Your goal: Pull out of the data below the stretch of lines bounded by the one containing "Viewport: 1418px width, 705px height." and the one containing "Click the word", both bounds included, unchanged.

Pixel coordinate grounding data:
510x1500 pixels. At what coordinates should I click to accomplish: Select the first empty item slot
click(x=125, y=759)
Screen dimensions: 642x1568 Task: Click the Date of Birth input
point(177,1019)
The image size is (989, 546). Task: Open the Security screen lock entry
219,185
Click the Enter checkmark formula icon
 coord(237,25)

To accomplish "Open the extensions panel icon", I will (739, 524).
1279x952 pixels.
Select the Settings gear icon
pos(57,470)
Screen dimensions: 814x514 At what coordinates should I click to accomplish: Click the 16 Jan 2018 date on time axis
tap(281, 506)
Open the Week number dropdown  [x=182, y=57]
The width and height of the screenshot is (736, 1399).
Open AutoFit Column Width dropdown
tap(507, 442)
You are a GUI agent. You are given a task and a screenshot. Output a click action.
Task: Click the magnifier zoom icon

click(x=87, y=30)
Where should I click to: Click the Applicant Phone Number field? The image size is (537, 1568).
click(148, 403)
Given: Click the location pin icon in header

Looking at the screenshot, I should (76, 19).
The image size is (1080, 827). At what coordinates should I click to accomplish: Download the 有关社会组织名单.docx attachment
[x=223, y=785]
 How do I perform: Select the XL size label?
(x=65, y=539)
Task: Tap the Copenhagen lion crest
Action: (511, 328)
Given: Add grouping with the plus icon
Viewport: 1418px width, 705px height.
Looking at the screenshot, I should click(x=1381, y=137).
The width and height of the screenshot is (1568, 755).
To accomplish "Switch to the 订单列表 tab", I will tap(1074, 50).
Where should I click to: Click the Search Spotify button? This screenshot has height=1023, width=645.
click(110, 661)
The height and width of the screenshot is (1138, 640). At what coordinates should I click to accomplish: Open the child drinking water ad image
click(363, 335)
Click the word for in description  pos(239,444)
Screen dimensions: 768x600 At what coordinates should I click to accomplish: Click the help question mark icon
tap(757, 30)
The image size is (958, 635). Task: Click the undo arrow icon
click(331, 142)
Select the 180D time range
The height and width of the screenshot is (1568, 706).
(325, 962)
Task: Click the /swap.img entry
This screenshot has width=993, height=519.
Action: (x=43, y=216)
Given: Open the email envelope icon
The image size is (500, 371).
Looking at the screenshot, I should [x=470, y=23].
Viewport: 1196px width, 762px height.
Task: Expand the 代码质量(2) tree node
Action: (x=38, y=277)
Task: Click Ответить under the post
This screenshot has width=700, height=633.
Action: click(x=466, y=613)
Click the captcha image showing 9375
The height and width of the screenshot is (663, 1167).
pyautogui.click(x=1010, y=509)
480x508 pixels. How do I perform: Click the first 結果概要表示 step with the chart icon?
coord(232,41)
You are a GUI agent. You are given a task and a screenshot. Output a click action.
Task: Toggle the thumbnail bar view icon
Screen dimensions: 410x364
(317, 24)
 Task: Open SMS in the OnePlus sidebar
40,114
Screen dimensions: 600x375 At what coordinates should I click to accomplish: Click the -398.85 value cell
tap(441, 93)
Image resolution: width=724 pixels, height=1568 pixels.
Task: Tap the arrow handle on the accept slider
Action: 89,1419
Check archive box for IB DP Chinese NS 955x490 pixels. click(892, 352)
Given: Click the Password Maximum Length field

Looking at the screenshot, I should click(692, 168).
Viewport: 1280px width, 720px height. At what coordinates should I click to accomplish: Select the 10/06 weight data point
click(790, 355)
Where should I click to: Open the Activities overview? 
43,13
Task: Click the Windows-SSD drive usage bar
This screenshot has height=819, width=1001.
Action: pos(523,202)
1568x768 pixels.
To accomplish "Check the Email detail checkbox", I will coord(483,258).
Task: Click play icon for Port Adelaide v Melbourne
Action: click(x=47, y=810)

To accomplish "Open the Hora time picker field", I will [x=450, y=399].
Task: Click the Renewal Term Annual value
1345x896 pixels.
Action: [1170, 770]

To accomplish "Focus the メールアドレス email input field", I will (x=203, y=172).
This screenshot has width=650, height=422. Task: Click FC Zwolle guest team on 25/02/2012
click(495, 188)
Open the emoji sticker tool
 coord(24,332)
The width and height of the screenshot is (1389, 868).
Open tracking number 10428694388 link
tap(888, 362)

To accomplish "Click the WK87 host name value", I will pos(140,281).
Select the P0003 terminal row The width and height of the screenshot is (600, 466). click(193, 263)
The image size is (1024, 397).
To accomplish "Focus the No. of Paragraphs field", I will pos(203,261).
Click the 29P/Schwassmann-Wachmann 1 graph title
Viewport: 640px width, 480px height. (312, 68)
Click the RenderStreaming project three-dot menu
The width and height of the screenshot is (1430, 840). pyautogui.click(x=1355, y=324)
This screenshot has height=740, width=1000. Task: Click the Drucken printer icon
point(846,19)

Result of the task:
Viewport: 1418px width, 705px height.
Looking at the screenshot, I should click(x=1381, y=137).
The width and height of the screenshot is (1568, 755).
To accomplish "Switch to the 订单列表 tab", I will tap(1074, 50).
Where should I click to: Click the Search Spotify button? This screenshot has height=1023, width=645.
click(110, 661)
The height and width of the screenshot is (1138, 640). At what coordinates should I click to accomplish: Open the child drinking water ad image
click(363, 335)
Click the word for in description  pos(239,444)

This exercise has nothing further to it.